YOUR GOAL –
Would you transcribe the entries below, beginning at the line with "You are a computer-use" and ending after the line with "Task: Open the 差评 column filter dropdown", exactly, with no picture and nothing more?
──────── ENTRIES SHOWN ────────
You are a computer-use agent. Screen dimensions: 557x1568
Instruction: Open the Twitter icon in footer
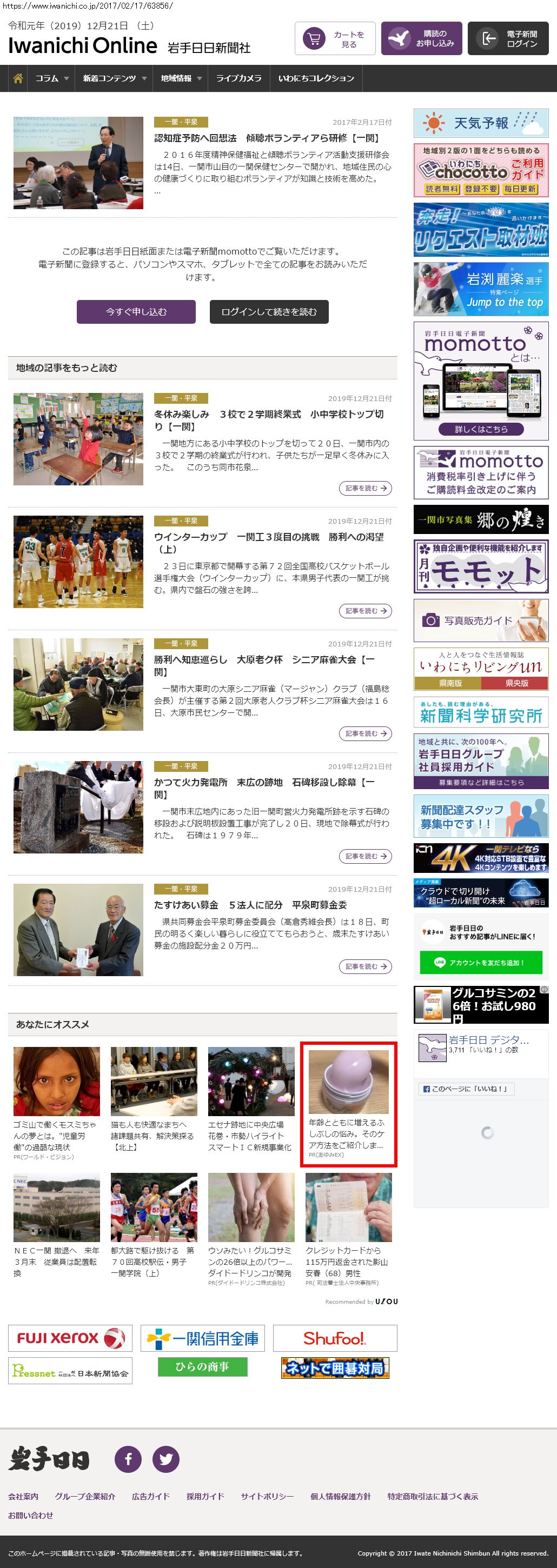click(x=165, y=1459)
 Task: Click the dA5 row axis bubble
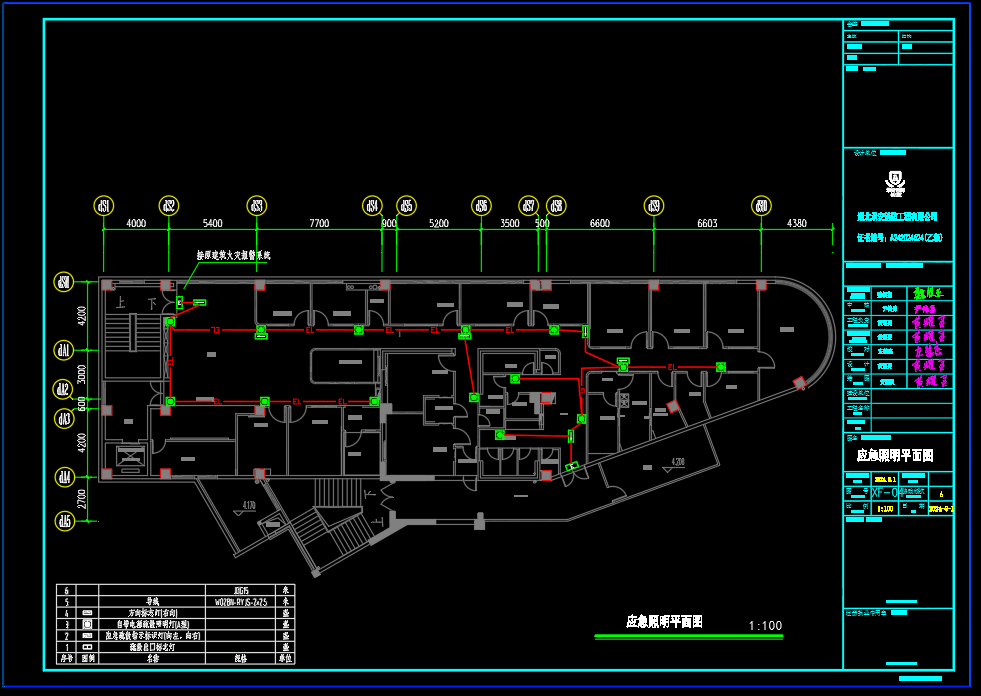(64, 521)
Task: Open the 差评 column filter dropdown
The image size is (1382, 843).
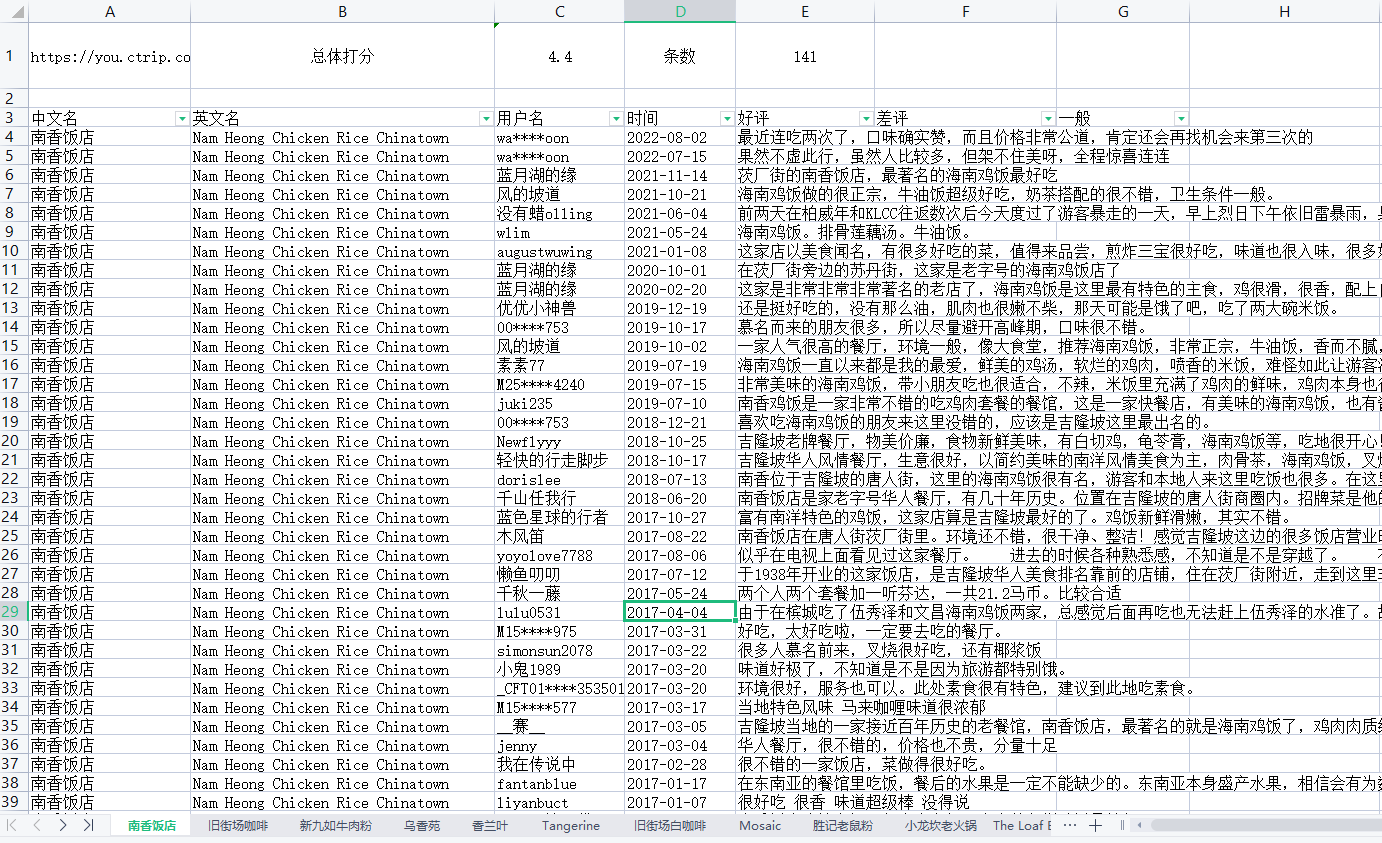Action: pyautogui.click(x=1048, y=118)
────────
──────── ENTRIES SHOWN ────────
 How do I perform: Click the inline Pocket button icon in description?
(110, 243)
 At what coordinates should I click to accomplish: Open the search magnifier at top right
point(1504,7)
────────
OUTPUT –
You are a computer-use agent. Screen dimensions: 557x1568
Instruction: Open the Twitter icon in footer
click(x=165, y=1459)
 Task: Click the dA5 row axis bubble
(64, 521)
Task: Open the 差评 column filter dropdown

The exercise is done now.